## DATA FOR PROCESSING
----

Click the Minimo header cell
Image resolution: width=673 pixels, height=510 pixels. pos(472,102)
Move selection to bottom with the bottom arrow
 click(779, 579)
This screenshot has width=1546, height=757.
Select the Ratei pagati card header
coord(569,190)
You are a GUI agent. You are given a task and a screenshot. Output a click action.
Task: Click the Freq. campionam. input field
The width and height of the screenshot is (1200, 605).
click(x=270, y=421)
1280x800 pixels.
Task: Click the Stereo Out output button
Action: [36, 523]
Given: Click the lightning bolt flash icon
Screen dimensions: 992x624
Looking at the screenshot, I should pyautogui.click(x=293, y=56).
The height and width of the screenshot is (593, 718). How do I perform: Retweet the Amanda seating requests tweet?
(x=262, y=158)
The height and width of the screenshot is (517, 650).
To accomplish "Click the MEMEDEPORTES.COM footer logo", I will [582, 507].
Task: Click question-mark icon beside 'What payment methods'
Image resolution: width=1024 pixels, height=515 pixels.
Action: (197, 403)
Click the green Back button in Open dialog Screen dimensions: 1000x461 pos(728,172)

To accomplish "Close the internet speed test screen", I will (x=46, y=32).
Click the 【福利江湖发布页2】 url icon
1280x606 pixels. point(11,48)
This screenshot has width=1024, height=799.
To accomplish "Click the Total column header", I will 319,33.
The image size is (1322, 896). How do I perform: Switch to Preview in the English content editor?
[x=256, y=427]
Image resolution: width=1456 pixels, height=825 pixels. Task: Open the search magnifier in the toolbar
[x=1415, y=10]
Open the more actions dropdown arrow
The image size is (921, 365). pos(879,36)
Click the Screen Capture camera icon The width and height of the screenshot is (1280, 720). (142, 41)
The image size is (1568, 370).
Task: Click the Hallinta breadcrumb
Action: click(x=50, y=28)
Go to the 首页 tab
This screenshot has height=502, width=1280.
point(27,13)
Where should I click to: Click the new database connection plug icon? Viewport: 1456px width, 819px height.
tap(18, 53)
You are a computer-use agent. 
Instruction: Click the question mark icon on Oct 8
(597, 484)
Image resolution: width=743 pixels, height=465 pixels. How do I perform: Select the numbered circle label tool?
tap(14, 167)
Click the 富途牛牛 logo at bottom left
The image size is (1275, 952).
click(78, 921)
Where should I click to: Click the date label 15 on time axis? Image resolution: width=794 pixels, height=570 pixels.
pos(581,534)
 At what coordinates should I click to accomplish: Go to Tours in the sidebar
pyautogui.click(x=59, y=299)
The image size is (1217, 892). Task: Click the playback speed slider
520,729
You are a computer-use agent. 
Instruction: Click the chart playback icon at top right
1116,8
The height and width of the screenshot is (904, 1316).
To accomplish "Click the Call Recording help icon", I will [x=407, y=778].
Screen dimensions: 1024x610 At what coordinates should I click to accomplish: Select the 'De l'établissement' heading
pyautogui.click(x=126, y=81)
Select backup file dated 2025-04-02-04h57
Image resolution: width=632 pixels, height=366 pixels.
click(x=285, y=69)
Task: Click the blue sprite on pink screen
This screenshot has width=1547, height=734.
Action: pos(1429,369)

----

## WORK TO COMPLETE
Send back all the records above word for word.

## SOLUTION TO THE EXERCISE
Click the Minimo header cell
Image resolution: width=673 pixels, height=510 pixels. pos(472,102)
Move selection to bottom with the bottom arrow
 click(779, 579)
This screenshot has width=1546, height=757.
Select the Ratei pagati card header
coord(569,190)
You are a GUI agent. You are given a task and a screenshot. Output a click action.
Task: Click the Freq. campionam. input field
The width and height of the screenshot is (1200, 605).
click(x=270, y=421)
1280x800 pixels.
Task: Click the Stereo Out output button
Action: [36, 523]
Given: Click the lightning bolt flash icon
Screen dimensions: 992x624
Looking at the screenshot, I should pyautogui.click(x=293, y=56).
The height and width of the screenshot is (593, 718). How do I perform: Retweet the Amanda seating requests tweet?
(x=262, y=158)
The height and width of the screenshot is (517, 650).
To accomplish "Click the MEMEDEPORTES.COM footer logo", I will [582, 507].
Task: Click question-mark icon beside 'What payment methods'
Image resolution: width=1024 pixels, height=515 pixels.
Action: (197, 403)
Click the green Back button in Open dialog Screen dimensions: 1000x461 pos(728,172)

To accomplish "Close the internet speed test screen", I will (x=46, y=32).
Click the 【福利江湖发布页2】 url icon
1280x606 pixels. point(11,48)
This screenshot has width=1024, height=799.
To accomplish "Click the Total column header", I will 319,33.
The image size is (1322, 896). How do I perform: Switch to Preview in the English content editor?
[x=256, y=427]
Image resolution: width=1456 pixels, height=825 pixels. Task: Open the search magnifier in the toolbar
[x=1415, y=10]
Open the more actions dropdown arrow
The image size is (921, 365). pos(879,36)
Click the Screen Capture camera icon The width and height of the screenshot is (1280, 720). (142, 41)
The image size is (1568, 370).
Task: Click the Hallinta breadcrumb
Action: click(x=50, y=28)
Go to the 首页 tab
This screenshot has height=502, width=1280.
point(27,13)
Where should I click to: Click the new database connection plug icon? Viewport: 1456px width, 819px height.
tap(18, 53)
You are a computer-use agent. 
Instruction: Click the question mark icon on Oct 8
(597, 484)
Image resolution: width=743 pixels, height=465 pixels. How do I perform: Select the numbered circle label tool?
tap(14, 167)
Click the 富途牛牛 logo at bottom left
The image size is (1275, 952).
click(78, 921)
Where should I click to: Click the date label 15 on time axis? Image resolution: width=794 pixels, height=570 pixels.
pos(581,534)
 At what coordinates should I click to accomplish: Go to Tours in the sidebar
pyautogui.click(x=59, y=299)
The image size is (1217, 892). Task: Click the playback speed slider
520,729
You are a computer-use agent. 
Instruction: Click the chart playback icon at top right
1116,8
The height and width of the screenshot is (904, 1316).
To accomplish "Click the Call Recording help icon", I will [x=407, y=778].
Screen dimensions: 1024x610 At what coordinates should I click to accomplish: Select the 'De l'établissement' heading
pyautogui.click(x=126, y=81)
Select backup file dated 2025-04-02-04h57
Image resolution: width=632 pixels, height=366 pixels.
click(x=285, y=69)
Task: Click the blue sprite on pink screen
This screenshot has width=1547, height=734.
Action: pos(1429,369)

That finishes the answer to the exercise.